The Return

#TheReturnPBS
PBS Premiere: May 23, 2016Check the broadcast schedule »

Take Action

  • Help create pathways for employment for returning citizens in your workplace. Talk to your human resources department and arrange a screening of The Return for your staff/co-workers. Discuss how you can create opportunities for returning citizens.
  • Conduct an education campaign for local employers about employing people who have served time. Share stories of people (especially locals) who have been incarcerated but have succeeded after release because people were willing to give them jobs. Create a list of employers who would be willing to provide a job for someone coming out of jail, then share that list with reentry programs and social service and employment agencies.
  • Having a positive connection with their local communities can be a big help for those anticipating reentry. Look up prisons/jails in your local area and write letters to those who are incarcerated.
  • Look up and join a volunteer program at a local prison. Offer to share a hobby, talent or area of expertise.
  • Meet with local legislators to discuss policies that ban people who have felony records from voting, receiving student loans or obtaining publicly subsidized housing.

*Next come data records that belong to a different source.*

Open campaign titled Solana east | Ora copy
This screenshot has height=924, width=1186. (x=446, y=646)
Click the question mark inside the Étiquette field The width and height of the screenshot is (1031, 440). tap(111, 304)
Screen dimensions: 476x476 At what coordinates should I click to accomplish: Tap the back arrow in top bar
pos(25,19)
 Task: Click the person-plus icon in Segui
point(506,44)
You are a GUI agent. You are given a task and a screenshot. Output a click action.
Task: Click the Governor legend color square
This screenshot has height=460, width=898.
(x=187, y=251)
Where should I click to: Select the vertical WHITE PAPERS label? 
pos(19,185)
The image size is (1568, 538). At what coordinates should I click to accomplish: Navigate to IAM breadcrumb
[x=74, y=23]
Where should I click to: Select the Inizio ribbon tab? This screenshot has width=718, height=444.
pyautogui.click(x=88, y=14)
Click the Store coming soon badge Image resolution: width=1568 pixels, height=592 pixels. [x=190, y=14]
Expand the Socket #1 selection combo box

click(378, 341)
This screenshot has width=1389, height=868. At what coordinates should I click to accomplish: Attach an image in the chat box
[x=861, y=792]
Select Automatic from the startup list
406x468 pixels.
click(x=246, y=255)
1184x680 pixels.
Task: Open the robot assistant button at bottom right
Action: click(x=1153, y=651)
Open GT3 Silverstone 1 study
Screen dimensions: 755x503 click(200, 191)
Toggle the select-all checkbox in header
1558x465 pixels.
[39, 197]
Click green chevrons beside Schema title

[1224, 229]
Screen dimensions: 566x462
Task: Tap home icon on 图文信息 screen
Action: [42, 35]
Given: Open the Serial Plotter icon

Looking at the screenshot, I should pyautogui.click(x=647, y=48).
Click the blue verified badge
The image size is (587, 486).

Let them know how you think those problems should be addressed.
  • Based on what you see and hear in the film, join together with others in your community to create "care packages" for people being released from prison to help them through their first few days back in the community. Work with existing reentry initiatives and prison officials to distribute the packages.
  • Inquire about the education and reentry programs at your local prisons. Are they being implemented and meeting the needs of those incarcerated? Discuss with the warden, local reentry/education programs and government officials how to support the prisons in implementing these programs.
  • Partner with a local reentry organization to form support groups in your local community for returning citizens, their families and those who are most often interacting and working with them (employers, for example).
  • Hold a fundraiser to support local reentry programs and/or increase available spaces in local substance abuse treatment facilities.
  • Form a book club or study circle to read Michelle Alexander's The New Jim Crow: Mass Incarceration in the Age of Colorblindness (to look at racial disparities) and/or examine the shift to privatization of prisons in the U.S. and the impact of the "prison industrial complex." Go online or host an event to share what you learn with people outside the group.
  • Help prevent incarceration by supporting local at-risk youth. Volunteer with a local school, mentorship organization and/or youth program (e.g., Big Brothers Big Sisters, YMCA, City Year).